───── Excerpted records ─────

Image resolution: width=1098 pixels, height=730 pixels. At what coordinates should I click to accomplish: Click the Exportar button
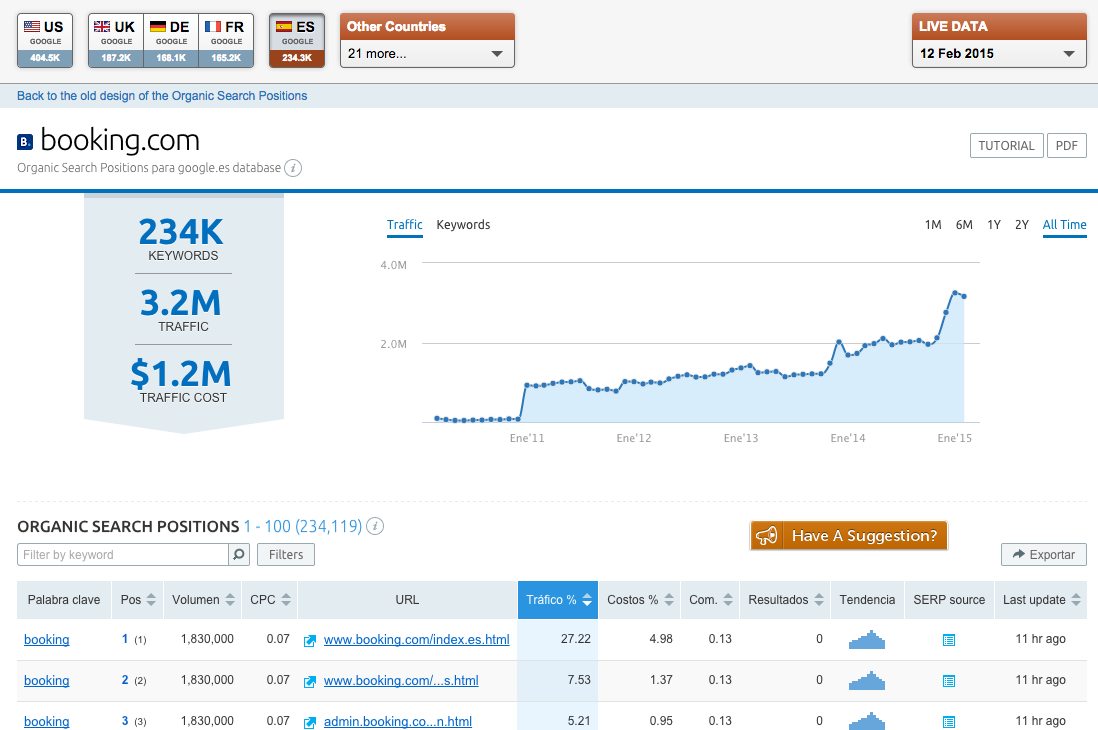[x=1043, y=555]

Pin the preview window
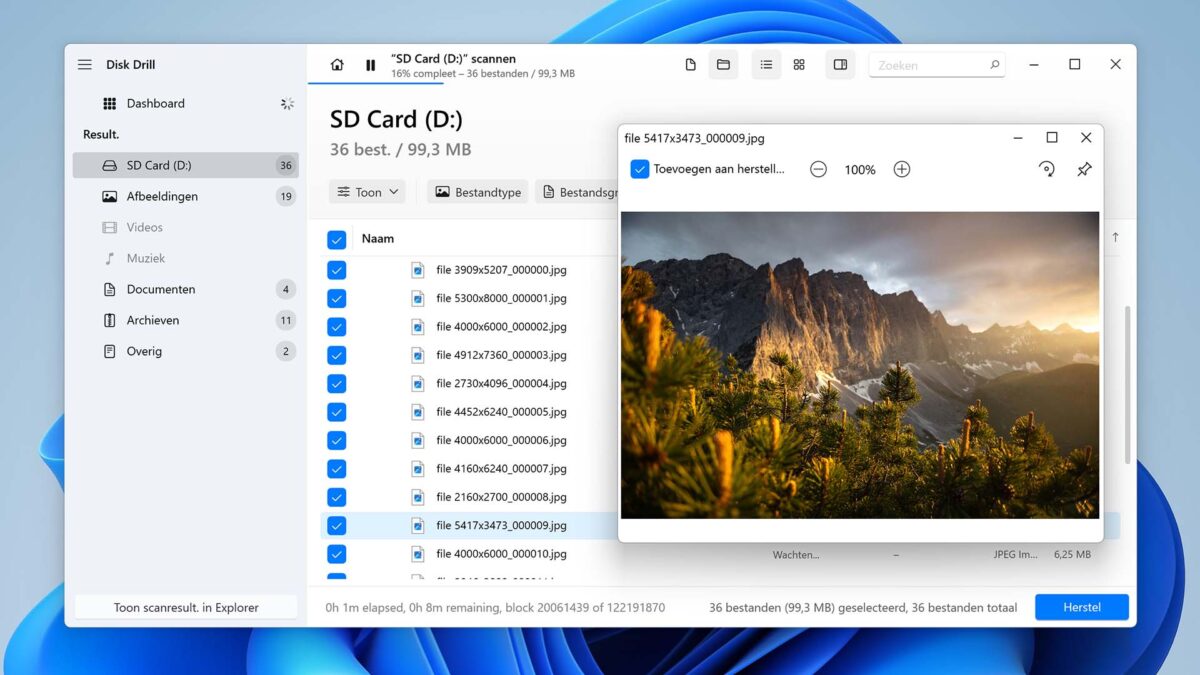[1084, 170]
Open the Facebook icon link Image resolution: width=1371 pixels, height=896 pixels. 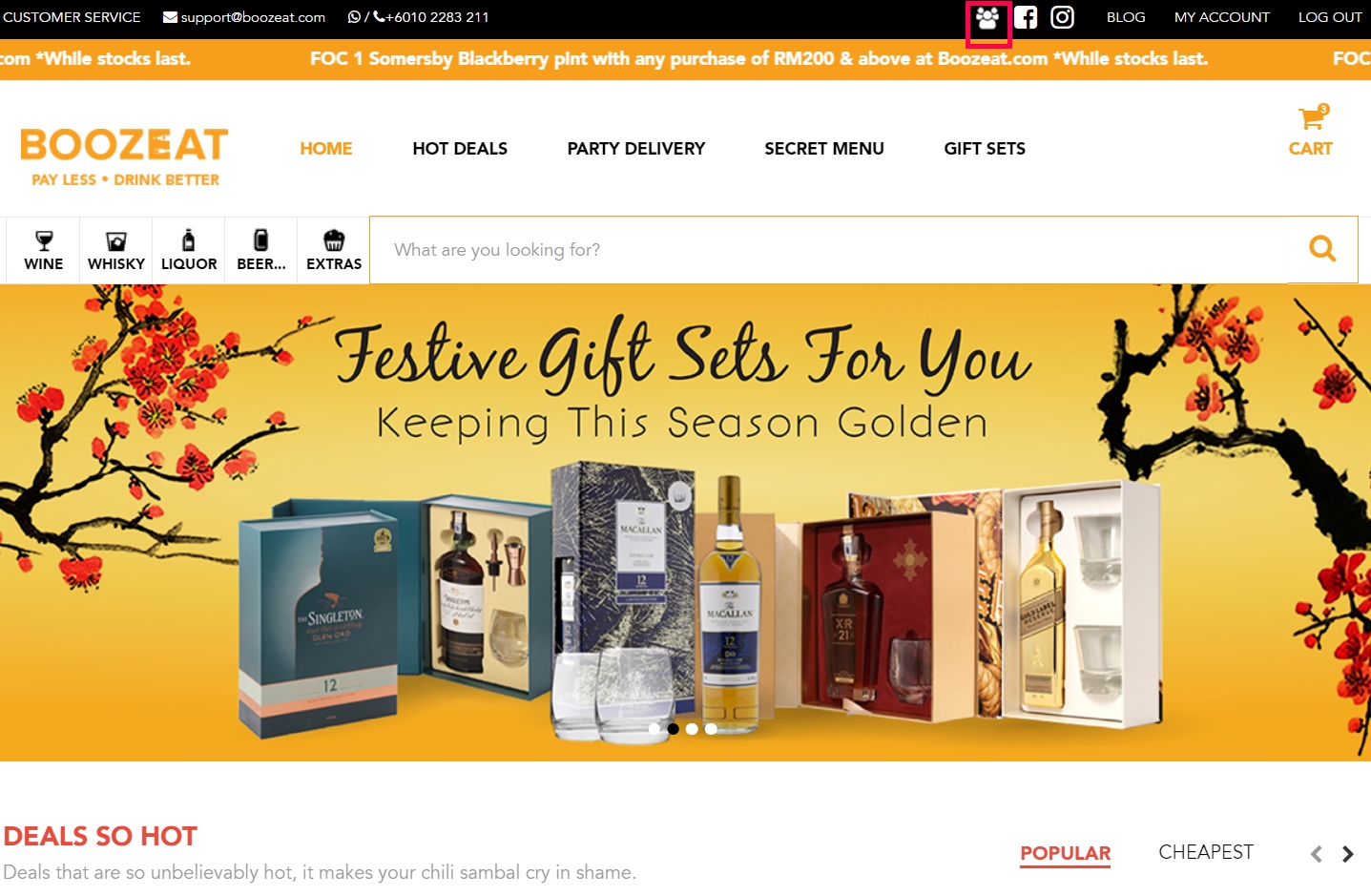click(1026, 17)
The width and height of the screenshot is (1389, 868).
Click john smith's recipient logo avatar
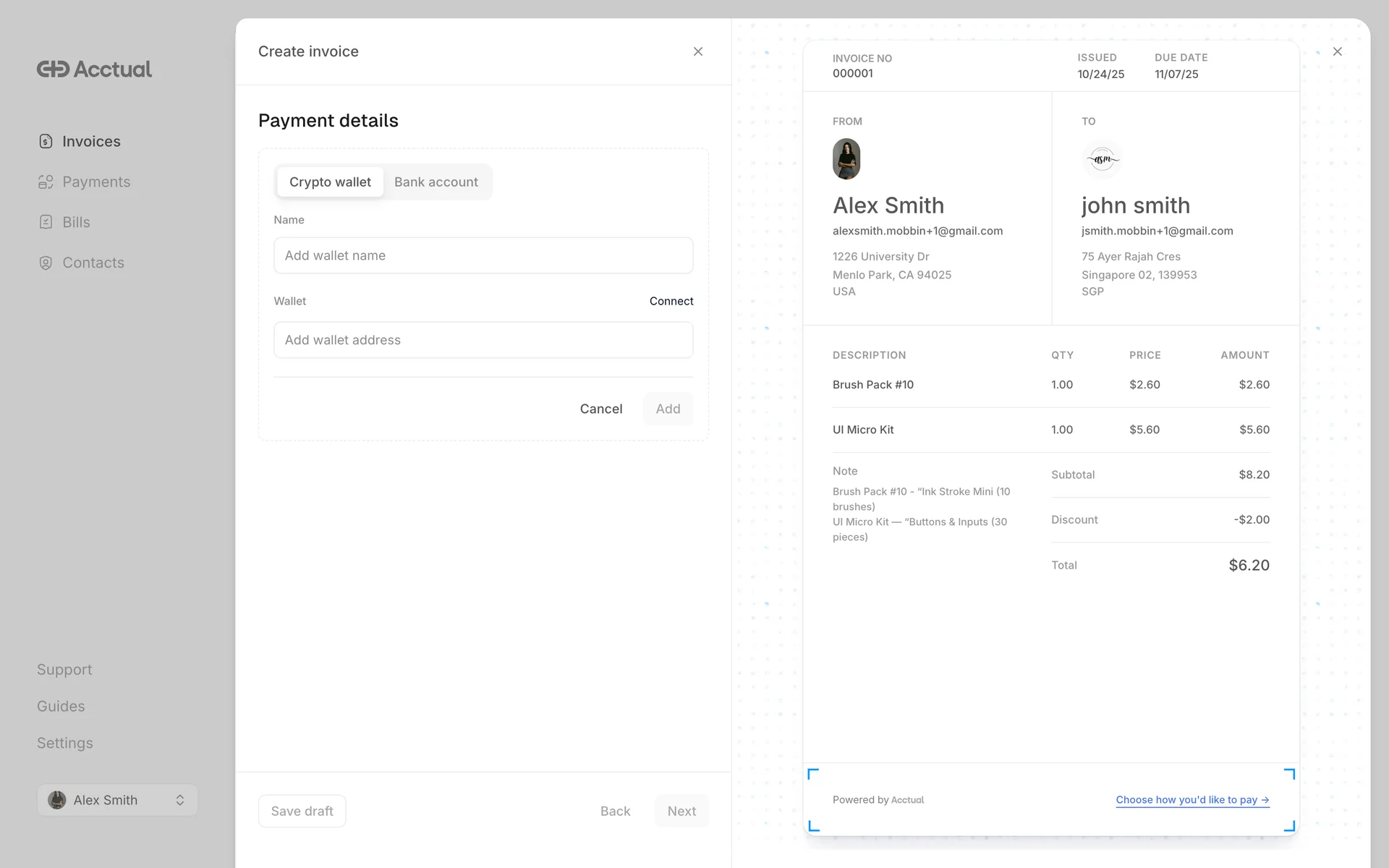pos(1102,159)
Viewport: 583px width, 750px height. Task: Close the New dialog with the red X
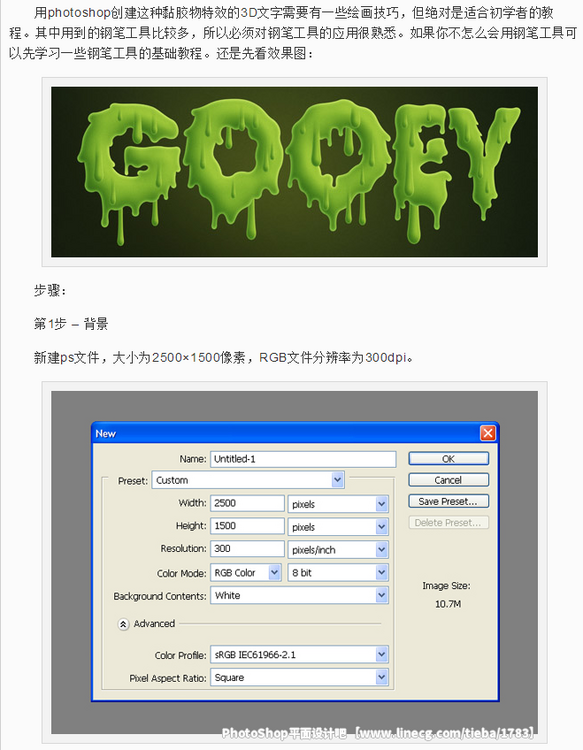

─────

Your goal
Rewrite the records above as a Markdown table with the columns "Row" and "Line", starting at the line containing "The width and" and continuing through the end of the records, inclusive. Number each row, skip blank lines, and leave the pictures out.

Finished exercise
| Row | Line |
|---|---|
| 1 | The width and height of the screenshot is (1389, 868). |
| 2 | Click john smith's recipient logo avatar |
| 3 | pos(1102,159) |
| 4 | Viewport: 583px width, 750px height. Task: Close the New dialog with the red X |